What happens to the sample mean $\overline{Y}$ and the standard devition $s$ if we:


1. Shift all values $\lbrace Y_1, \dots, Y_n \rbrace \rightarrow \lbrace Y_1+a, \dots, Y_n+a \rbrace $?


Then, $\overline{Y}\rightarrow \overline{Y}+a$ and $s\rightarrow s.$

Thus, the mean shifts but the standard deviation does not. Adding the same quantity to all values in the sample shifts the mean by the same quantity. On the other hand the standard deviation is a measure of the spread of the values and does not change.


2. Scale all values $\lbrace Y_1, \dots, Y_n \rbrace \rightarrow \lbrace k\cdot Y_1, \dots, k\cdot Y_n \rbrace $?


Then, $\overline{Y}\rightarrow k\cdot \overline{Y}$ and $s\rightarrow k\cdot s.$

Thus, if we rescale all sample values by the same factor $k$, then both the mean and standard deviation scale by the same factor. For example, such rescaling happens if we change the units of measurement.

Remark

The value of the standard deviation depends on the units used.
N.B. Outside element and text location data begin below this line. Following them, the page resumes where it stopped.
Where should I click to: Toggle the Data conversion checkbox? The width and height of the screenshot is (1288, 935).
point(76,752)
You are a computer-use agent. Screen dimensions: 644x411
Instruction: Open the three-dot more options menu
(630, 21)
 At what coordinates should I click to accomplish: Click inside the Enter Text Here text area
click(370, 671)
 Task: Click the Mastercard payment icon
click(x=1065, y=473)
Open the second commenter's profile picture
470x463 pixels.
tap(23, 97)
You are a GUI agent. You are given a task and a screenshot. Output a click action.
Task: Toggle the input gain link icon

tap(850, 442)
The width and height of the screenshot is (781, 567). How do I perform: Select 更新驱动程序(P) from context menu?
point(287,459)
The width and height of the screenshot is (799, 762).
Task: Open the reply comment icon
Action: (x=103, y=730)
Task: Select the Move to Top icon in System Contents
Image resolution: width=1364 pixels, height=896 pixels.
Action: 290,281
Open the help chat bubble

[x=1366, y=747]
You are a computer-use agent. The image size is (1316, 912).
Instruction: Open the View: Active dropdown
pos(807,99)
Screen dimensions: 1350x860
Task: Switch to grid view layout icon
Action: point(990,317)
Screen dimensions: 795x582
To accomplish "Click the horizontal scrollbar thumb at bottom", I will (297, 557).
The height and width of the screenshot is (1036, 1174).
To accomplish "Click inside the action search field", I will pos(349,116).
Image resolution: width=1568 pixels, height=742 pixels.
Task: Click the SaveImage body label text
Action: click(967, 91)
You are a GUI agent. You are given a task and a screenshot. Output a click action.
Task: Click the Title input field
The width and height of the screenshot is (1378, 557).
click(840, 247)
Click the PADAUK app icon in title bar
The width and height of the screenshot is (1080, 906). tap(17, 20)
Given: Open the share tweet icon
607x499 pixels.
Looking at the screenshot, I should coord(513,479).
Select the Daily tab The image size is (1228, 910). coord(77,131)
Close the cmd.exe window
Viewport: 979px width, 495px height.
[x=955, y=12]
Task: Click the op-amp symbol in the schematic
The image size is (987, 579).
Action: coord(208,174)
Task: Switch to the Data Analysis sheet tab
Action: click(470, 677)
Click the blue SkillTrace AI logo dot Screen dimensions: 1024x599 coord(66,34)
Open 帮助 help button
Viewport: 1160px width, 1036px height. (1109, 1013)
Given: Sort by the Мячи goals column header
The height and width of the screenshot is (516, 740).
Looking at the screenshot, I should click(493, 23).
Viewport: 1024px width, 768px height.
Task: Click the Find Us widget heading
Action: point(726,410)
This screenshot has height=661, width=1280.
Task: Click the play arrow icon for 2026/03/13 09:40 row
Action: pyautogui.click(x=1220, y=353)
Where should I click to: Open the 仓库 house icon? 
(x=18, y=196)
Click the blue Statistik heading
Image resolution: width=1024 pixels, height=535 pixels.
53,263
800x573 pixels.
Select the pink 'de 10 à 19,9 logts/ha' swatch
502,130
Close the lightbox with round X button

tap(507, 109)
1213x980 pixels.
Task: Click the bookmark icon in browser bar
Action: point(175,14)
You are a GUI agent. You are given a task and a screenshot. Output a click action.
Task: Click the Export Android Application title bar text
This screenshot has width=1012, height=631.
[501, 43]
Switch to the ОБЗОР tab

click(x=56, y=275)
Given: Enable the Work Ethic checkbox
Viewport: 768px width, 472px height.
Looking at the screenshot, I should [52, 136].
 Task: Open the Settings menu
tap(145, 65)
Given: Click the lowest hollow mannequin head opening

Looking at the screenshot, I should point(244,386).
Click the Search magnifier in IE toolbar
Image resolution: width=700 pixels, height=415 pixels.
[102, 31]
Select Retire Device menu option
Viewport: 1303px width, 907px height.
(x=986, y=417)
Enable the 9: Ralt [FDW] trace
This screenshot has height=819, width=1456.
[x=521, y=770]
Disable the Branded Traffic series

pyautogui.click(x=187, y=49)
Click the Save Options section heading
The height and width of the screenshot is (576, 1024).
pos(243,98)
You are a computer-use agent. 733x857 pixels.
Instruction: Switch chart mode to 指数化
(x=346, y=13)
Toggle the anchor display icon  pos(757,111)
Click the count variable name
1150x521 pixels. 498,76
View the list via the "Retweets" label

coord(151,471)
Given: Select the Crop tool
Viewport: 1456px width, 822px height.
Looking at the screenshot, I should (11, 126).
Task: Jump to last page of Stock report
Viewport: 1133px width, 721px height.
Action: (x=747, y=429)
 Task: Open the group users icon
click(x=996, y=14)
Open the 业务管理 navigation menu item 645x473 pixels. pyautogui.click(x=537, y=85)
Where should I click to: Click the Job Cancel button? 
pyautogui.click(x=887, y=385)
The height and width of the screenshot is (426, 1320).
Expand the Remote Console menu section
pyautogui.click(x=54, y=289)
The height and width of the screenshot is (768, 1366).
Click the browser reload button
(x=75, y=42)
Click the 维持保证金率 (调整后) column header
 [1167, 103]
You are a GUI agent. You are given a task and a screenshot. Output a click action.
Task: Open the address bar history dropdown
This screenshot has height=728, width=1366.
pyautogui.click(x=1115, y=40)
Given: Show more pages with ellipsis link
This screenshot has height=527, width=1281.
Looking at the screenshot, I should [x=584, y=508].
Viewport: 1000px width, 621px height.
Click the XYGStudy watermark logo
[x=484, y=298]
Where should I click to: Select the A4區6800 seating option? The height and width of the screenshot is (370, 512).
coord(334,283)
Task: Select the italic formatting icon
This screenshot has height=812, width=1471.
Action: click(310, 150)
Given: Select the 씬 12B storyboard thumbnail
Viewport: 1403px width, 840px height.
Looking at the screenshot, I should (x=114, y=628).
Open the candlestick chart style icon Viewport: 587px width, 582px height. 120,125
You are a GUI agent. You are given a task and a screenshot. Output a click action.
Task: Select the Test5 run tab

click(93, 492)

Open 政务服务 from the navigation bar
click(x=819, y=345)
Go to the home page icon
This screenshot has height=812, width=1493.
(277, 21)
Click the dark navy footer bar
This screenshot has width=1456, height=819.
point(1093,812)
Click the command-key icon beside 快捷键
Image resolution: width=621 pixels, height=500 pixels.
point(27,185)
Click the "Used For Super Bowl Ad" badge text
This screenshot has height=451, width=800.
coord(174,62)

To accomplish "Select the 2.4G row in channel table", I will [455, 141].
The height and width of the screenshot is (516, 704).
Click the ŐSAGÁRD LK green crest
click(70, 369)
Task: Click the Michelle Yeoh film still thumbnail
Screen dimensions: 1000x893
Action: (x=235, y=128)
To normalize the standard deviation, in many contexts it is meaningful to divide it by the mean. This gives us the coefficient of variation which is a dimensionless quantity (no units can be assigned to it).

Definition 3

Thecoefficient of variation is defined as follows

$$CV=\frac{s}{\overline{Y}}$$

Example 3

Fishing in the Lake of Two Mountains over the weekend, you caught six pumpkinseed which weighed (g)$$ \begin{array}{llllll} 540 & 520 & 460 & 600 & 580 & 570 \end{array}$$and five brown bullhead with weights (g)$$ \begin{array}{llllll} 850 & 2120 & 3160 & 940 & 1050 \end{array}$$Based on these samples compare the coefficients of variation of the weights of the two species.

Solution

Pumpkinseed

$$ \begin{array}{c|c } Y & (Y-\overline{Y})^2 \\ \hline 540 & 25 \\ 520 & 625 \\ 460 & 7225 \\ 600 & 3025 \\ 580 & 1225 \\570 & 625 \\ \hline 3270 & 12750 \end{array} $$$\overline{Y}_P =\frac{3270}{6}=545 \quad s^2_P =\frac{1}{5}(12750)=2550 \quad s_P=50.4975 $$$CV_P=\frac{50.4975}{545}=0.093 = 9.3\% $$

Brown Bullhead

$$ \begin{array}{c|c } Y & (Y-\overline{Y})^2 \\ \hline 850 & 599076 \\ 2120 & 246016 \\ 3160 & 2359296 \\ 940 & 467856\\ 1050 & 329476 \\ \hline 8120 & 4001720 \end{array} $$$\overline{Y}_B =\frac{8120}{5}=1620 \quad s^2_B =\frac{1}{4}(4001720)=1000430 \quad s_B=1000.2198 $$$CV_B=\frac{1000.2198}{1620}=0.6159 = 61.59\% $$Comparing the coefficients of variation, we see that the brown bullhead has a much higher variability in weight than the pumpkinseed.